→ **EXERCISE INPUTS**:
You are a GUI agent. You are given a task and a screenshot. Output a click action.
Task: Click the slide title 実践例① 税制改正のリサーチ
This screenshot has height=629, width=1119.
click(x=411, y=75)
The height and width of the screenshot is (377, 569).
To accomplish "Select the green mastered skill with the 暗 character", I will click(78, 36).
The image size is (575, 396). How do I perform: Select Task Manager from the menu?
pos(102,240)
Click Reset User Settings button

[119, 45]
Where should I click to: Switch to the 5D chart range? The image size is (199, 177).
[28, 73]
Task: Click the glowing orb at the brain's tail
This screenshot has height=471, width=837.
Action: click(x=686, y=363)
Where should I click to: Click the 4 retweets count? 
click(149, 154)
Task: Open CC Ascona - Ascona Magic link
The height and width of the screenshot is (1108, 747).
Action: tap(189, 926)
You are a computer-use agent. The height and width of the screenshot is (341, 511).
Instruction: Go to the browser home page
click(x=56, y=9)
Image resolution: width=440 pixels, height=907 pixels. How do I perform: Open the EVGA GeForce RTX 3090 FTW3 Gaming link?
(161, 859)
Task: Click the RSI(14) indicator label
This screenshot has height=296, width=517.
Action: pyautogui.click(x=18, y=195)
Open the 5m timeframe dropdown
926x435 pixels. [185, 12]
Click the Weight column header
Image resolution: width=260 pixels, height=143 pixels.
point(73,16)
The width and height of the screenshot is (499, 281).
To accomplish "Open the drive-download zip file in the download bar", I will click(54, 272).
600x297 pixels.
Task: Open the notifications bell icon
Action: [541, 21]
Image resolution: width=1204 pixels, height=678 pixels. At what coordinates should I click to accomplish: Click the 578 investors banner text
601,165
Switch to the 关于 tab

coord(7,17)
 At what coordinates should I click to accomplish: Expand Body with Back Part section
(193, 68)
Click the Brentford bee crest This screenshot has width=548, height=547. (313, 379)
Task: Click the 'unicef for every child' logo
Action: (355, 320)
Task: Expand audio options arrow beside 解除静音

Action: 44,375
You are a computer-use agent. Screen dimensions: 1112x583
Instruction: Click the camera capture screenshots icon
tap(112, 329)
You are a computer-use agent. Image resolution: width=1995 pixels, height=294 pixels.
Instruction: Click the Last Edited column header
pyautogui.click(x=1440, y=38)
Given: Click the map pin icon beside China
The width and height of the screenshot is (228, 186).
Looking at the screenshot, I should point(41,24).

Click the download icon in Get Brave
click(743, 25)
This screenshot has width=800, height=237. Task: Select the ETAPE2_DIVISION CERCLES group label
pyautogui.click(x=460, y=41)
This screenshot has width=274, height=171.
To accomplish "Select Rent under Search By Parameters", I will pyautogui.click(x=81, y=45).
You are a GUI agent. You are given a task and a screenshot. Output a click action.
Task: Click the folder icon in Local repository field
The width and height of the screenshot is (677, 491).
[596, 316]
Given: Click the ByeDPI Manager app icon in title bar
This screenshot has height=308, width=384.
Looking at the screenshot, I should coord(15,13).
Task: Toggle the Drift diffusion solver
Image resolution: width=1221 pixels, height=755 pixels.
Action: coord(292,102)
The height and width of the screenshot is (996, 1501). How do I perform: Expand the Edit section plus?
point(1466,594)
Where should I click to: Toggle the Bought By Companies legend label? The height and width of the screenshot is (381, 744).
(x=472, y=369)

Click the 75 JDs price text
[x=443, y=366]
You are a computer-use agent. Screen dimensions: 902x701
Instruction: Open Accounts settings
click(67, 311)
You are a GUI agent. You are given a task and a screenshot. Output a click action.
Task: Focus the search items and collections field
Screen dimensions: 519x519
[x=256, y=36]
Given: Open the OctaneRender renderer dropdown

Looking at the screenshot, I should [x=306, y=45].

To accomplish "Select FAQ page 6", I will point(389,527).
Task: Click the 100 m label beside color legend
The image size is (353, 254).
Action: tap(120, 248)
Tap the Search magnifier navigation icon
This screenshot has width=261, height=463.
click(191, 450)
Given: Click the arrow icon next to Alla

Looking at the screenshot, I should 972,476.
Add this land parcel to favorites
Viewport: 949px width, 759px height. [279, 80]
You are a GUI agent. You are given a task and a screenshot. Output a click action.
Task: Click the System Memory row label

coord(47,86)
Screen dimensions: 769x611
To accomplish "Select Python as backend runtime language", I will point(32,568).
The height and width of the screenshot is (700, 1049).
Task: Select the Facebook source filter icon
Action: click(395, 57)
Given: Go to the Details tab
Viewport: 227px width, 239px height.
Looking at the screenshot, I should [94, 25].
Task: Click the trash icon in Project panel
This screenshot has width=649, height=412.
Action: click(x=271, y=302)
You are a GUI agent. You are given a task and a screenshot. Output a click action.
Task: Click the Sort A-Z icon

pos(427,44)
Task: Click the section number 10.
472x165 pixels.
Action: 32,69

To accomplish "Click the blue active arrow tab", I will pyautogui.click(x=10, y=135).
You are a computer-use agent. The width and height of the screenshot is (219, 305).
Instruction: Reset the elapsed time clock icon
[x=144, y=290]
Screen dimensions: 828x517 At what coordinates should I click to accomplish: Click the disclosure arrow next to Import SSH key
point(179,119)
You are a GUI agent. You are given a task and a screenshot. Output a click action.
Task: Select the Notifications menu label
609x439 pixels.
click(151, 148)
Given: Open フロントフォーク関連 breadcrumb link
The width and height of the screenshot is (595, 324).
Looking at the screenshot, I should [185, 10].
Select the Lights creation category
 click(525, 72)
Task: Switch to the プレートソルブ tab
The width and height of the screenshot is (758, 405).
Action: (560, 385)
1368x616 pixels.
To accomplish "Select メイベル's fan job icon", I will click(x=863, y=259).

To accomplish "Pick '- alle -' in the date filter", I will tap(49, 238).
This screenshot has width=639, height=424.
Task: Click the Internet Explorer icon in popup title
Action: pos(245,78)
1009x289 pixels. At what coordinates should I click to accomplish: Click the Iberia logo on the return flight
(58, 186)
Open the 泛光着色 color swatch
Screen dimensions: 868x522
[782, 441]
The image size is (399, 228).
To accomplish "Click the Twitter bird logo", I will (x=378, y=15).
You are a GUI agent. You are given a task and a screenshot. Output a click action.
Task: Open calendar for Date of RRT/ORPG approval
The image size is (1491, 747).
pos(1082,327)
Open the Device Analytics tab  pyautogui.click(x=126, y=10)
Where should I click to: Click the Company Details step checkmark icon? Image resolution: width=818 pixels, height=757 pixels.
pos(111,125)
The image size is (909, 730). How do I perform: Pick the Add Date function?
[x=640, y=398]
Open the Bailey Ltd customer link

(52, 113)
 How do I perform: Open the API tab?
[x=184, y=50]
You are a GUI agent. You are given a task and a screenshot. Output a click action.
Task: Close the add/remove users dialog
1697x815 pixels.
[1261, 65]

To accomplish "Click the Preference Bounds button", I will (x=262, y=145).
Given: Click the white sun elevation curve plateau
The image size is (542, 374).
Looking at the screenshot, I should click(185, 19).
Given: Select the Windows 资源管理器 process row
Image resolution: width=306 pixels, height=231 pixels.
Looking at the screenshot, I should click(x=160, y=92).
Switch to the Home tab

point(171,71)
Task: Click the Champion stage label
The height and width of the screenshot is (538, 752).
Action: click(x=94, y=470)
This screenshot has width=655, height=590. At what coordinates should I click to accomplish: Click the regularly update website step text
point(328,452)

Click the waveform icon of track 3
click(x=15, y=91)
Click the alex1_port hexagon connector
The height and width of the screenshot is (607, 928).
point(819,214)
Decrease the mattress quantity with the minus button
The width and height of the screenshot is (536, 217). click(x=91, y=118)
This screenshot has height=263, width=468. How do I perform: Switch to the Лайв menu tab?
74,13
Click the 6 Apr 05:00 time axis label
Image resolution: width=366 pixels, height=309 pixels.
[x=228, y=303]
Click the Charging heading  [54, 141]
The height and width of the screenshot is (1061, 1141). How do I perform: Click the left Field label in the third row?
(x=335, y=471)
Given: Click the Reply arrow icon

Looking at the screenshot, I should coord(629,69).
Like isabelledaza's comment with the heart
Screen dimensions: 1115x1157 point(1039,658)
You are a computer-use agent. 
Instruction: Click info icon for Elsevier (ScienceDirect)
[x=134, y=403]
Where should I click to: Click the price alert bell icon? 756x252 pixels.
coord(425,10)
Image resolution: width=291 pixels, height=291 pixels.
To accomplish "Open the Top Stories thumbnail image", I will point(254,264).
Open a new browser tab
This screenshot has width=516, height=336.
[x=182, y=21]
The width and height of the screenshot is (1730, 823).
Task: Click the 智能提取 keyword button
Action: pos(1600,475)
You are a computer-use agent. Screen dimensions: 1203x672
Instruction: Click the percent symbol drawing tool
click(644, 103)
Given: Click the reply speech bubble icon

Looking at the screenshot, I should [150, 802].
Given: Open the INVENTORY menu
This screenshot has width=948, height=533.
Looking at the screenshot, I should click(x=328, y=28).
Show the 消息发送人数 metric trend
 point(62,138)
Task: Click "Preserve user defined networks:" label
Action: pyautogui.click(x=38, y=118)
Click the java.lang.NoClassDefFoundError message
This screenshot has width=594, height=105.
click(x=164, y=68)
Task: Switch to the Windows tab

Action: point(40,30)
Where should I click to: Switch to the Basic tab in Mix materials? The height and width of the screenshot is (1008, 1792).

→ **ACTION ITEM**: From the first line of the material above down to the line with "The height and width of the screenshot is (377, 569).", output each line exactly; include both of those lines and add no others.

→ **SOLVED PROBLEM**:
You are a GUI agent. You are given a task and a screenshot. Output a click action.
Task: Click the slide title 実践例① 税制改正のリサーチ
This screenshot has height=629, width=1119.
click(x=411, y=75)
The height and width of the screenshot is (377, 569).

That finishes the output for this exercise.